I have the following integral
$$\int_{|z|=1}\frac {e^z}{z(z-2)} dz$$
I write, $$\int_{|z|=1}\dfrac {e^z}{z(z-2)}dz=\int_{|z|=1}\frac {Ae^z}{z}dz+\int_{|z|=1}\frac {Be^z}{z-2} dz$$
Can I now conclude that $\displaystyle\int_{|z|=1}\dfrac {Ae^z}{z}dz=0$?
How do I then compute $\displaystyle\int_{|z|=1}\frac {Be^z}{z-2}dz$?

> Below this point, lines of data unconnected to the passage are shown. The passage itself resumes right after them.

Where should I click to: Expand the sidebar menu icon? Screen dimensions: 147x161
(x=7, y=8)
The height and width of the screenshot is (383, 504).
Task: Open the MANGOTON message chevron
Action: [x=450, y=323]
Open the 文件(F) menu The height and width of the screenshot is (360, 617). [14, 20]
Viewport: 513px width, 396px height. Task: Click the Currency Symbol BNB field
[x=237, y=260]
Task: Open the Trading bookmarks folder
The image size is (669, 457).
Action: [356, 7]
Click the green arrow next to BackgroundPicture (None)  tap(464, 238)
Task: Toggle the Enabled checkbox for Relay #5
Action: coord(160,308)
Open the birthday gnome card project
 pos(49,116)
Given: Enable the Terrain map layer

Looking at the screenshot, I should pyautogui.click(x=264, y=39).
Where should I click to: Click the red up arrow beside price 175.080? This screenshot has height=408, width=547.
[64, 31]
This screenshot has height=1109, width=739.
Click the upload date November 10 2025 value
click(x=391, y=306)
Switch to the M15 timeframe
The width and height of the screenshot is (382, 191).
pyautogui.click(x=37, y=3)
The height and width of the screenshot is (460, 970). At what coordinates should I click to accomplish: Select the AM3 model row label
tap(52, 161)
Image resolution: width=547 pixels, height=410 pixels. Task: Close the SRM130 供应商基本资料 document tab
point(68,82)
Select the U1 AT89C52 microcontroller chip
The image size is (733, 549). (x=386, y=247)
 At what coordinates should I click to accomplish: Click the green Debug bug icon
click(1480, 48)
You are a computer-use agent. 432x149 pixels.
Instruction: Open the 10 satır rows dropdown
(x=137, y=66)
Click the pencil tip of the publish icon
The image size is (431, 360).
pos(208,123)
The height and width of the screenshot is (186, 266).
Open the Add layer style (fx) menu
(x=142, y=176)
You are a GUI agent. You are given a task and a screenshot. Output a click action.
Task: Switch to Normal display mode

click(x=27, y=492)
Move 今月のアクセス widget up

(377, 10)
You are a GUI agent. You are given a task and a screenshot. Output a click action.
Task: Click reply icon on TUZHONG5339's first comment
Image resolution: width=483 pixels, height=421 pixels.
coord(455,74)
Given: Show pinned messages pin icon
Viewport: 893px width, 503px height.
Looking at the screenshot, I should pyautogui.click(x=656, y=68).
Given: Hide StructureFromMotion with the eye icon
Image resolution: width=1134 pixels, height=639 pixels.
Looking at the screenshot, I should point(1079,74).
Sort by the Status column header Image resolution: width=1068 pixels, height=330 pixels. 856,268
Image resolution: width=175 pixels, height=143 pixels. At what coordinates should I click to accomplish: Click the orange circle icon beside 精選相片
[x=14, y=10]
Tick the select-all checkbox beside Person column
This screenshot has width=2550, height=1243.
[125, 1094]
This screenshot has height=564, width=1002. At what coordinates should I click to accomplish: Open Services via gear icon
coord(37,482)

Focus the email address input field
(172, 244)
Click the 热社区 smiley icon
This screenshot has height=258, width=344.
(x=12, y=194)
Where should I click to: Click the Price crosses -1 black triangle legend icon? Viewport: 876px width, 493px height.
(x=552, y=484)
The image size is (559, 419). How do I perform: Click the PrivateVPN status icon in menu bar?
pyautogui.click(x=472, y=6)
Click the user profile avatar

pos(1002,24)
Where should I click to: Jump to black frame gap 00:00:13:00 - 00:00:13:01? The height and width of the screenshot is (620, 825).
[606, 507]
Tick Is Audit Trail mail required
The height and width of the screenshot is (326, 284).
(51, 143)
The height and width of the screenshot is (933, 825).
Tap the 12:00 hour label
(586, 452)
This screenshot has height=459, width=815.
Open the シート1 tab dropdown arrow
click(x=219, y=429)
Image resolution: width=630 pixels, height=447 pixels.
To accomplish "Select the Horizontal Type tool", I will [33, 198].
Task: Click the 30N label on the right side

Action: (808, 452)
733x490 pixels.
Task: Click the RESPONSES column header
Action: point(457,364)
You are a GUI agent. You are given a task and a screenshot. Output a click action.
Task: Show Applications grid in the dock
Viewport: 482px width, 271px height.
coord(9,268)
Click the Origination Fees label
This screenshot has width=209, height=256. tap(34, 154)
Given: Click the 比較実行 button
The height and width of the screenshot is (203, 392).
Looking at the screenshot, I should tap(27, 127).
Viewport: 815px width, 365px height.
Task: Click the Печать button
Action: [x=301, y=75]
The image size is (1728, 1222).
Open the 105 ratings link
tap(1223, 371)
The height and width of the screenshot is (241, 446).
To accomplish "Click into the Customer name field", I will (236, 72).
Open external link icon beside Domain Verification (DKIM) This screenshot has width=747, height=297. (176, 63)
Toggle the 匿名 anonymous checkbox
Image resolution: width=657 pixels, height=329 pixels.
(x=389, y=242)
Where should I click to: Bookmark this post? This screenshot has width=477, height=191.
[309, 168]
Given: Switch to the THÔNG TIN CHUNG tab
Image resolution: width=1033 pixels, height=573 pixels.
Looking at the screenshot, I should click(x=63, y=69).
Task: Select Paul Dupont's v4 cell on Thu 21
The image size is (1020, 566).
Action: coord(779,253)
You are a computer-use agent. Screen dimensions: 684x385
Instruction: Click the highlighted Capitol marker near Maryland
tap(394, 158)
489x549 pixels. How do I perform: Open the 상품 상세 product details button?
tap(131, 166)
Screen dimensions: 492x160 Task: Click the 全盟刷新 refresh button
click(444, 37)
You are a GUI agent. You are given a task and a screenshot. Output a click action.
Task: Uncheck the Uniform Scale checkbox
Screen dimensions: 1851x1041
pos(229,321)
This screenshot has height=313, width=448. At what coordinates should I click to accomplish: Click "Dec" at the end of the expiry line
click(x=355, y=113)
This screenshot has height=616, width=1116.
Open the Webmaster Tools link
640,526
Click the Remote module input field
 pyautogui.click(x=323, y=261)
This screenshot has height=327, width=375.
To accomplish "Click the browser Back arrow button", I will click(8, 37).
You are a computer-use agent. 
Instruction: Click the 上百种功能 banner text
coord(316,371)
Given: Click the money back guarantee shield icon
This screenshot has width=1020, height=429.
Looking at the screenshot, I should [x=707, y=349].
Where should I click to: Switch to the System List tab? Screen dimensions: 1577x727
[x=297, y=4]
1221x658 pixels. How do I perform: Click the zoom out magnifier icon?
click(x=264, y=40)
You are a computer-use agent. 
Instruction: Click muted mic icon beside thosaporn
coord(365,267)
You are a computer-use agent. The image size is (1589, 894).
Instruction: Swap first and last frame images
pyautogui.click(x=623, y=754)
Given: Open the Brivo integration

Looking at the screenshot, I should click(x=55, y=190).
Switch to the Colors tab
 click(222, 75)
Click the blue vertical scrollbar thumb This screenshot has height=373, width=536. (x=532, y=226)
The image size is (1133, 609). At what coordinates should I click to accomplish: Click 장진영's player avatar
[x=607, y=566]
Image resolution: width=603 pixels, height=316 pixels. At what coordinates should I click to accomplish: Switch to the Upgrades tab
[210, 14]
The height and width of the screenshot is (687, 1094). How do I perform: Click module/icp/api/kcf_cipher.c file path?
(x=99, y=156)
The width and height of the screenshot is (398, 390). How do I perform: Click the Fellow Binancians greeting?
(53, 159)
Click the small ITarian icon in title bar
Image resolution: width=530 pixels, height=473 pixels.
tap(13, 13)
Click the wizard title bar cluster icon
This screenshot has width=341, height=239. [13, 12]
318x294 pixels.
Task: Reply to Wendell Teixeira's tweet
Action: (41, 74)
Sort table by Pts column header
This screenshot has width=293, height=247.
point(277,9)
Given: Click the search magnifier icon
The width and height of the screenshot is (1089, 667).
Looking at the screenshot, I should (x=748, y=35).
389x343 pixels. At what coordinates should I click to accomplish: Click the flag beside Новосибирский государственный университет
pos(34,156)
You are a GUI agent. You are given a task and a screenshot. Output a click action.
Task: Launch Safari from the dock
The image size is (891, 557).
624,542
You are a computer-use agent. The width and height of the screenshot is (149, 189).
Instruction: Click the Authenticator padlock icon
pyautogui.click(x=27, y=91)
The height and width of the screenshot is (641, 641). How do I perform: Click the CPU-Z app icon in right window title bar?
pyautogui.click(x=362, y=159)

Cauchy integral formula says that if the rectifiable path is within the domain, then the line integral is $0$. How about the integral of the point outside then? I am confused
Help would be appreciated!
Since $z=0$ is the only singularity of the integrand in the unit disc, you can calculate the integral as follows, where $f(z)=e^z/(z-2)$: $$\int_{|z|=1}\frac {e^z}{z(z-2)}dz=\int_{|z|=1}\frac {e^z/(z-2)}{z}dz=2\pi i\cdot f(0)=2\pi i\cdot -\frac{1}{2}=-\pi i.$$
Note: Cauchy's Integral Formula states: $$\int_{C}\frac {f(z)}{z-z_0}dz=2\pi i \cdot f(z_0),$$ where $f(z)$ is analytic in and on the simple closed contour $C$.